To maintain such a slim profit margin, it is crucial that you manage the costs of goods, supplies, labor, permits, and any other expenses, and that you maximize your coffee shop's appeal. A business plan will help you forecast profits and identify areas that may need adjusting.

Get Behind the Bar

As with any customer service-intensive business, when running a coffee shop, the owner should be present and fully engaged with the business as much as possible. For many customers, the sign of a good business is seeing the owner front and center taking orders, serving, and conversing with the public.

Having a hands-on presence also helps to motivate staff to perform at their best. This is especially important when you first start your coffee shop. If you are unable to be present, finding a good manager is essential.

Frequently Asked Questions

How Much Does It Cost to Open a Coffee Shop?

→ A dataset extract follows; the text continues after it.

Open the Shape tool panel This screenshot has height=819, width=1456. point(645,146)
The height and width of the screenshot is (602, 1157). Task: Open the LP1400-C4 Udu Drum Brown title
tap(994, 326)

This figure will vary based on your coffee shop's location and specific features, but industry consensus is anywhere from $80,000 for a small kiosk or drive-thru stand to $300,000 for a full-service, sit-down establishment. Keep in mind you'll need to pay for equipment, supplies, marketing, labor, taxes, and rent, all before turning a profit.

Can You Make Money Running a Coffee Shop?

Coffee is a growing industry, and there will always be demand for good quality coffee shops. So yes, there is money to be made. If you've done everything right, when just starting out it's realistic to make 100-150 transactions per day, which at $5 per beverage, adds to about $500-$750. Savvy business owners will know how to sell more and spend less.

Should My Coffee Shop Offer Free Wi-Fi?

Most cafés offer free Wi-Fi as a convenience to customers as a perk. However, a growing number of independent coffee shops are pulling the plug on free Wi-Fi in an attempt to create a more communal atmosphere where people converse rather than immersing themselves in the internet. An ulterior motive might be to free up table space for people who order one thing and squat all day.

Ultimately, whether you choose to offer Wi-Fi should be a business decision based on your customers' wants and needs.